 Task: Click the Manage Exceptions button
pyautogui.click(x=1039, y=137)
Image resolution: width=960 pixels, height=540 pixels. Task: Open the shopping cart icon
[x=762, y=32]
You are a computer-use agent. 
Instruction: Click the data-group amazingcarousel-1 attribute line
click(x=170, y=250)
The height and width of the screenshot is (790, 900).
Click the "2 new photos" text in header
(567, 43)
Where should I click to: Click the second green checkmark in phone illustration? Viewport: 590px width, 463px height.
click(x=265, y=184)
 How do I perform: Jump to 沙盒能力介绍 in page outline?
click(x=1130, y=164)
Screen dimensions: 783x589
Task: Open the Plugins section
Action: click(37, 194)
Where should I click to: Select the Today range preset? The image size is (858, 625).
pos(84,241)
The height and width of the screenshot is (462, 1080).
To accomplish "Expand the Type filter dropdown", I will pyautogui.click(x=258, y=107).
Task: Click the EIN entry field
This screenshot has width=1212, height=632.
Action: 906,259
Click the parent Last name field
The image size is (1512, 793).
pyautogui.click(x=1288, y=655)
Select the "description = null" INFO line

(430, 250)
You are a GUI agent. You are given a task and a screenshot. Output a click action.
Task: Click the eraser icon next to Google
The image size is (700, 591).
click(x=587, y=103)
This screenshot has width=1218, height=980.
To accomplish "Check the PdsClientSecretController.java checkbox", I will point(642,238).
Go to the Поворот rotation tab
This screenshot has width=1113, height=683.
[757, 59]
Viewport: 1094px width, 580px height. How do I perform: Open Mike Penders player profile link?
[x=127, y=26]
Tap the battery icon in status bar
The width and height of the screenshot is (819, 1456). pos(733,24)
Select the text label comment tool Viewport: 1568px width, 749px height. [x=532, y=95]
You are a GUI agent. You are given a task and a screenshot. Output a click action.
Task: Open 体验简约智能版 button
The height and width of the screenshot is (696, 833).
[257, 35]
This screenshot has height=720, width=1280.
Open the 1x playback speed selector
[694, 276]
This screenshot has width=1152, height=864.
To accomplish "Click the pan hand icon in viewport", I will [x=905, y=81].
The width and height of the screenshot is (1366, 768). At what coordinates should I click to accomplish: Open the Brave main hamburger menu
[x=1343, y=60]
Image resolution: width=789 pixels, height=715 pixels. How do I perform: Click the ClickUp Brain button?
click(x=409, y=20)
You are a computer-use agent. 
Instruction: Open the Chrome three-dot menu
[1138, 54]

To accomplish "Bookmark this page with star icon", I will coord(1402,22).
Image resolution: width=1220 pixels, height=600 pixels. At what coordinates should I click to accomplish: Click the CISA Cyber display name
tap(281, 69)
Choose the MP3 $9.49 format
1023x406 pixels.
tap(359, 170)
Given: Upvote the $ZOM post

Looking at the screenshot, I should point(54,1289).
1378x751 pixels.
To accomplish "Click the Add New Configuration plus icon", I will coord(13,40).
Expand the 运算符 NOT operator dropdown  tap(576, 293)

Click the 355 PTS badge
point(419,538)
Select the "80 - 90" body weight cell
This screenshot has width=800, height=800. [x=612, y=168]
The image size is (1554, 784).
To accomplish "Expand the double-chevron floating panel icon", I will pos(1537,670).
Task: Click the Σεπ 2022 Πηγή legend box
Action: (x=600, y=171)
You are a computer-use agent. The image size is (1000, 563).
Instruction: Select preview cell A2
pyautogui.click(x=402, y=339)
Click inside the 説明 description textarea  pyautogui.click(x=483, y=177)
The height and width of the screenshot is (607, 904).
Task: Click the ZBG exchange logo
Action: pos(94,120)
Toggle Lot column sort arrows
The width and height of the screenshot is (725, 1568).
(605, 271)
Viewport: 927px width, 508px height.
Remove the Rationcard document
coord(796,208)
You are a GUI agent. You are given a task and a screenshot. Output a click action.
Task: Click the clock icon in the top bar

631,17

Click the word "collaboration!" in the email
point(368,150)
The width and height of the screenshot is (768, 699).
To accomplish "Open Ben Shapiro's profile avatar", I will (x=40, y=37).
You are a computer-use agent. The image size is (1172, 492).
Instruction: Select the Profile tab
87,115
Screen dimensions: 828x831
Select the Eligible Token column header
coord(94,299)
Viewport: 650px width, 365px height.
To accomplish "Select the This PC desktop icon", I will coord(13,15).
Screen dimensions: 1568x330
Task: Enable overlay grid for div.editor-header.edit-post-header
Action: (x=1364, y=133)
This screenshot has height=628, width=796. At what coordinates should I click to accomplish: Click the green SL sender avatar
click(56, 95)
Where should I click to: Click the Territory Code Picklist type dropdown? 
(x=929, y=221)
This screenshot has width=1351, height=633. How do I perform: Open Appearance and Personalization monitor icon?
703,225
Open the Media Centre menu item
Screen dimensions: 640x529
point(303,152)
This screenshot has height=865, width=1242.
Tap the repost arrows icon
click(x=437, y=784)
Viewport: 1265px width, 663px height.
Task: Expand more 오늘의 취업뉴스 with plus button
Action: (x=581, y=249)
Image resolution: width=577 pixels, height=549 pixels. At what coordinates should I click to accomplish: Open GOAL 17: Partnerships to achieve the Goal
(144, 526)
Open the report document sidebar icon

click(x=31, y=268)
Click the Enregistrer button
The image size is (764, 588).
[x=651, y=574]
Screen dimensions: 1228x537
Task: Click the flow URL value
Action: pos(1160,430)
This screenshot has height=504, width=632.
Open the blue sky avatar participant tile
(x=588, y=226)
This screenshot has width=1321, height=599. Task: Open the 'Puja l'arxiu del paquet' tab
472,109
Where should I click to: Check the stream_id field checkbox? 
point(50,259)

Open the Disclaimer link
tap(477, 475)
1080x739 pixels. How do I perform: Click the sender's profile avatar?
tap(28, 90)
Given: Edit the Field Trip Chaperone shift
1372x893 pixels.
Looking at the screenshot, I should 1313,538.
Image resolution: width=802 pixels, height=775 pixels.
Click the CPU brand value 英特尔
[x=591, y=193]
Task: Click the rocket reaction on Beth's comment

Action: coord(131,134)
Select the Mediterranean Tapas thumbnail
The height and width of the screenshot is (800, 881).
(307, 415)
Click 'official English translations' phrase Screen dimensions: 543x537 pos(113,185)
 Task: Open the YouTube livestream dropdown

^^^^^^^^

**What is expected**
Scan the records above and count the lines that contain "computer". No text besides the count.

**Exercise result**
4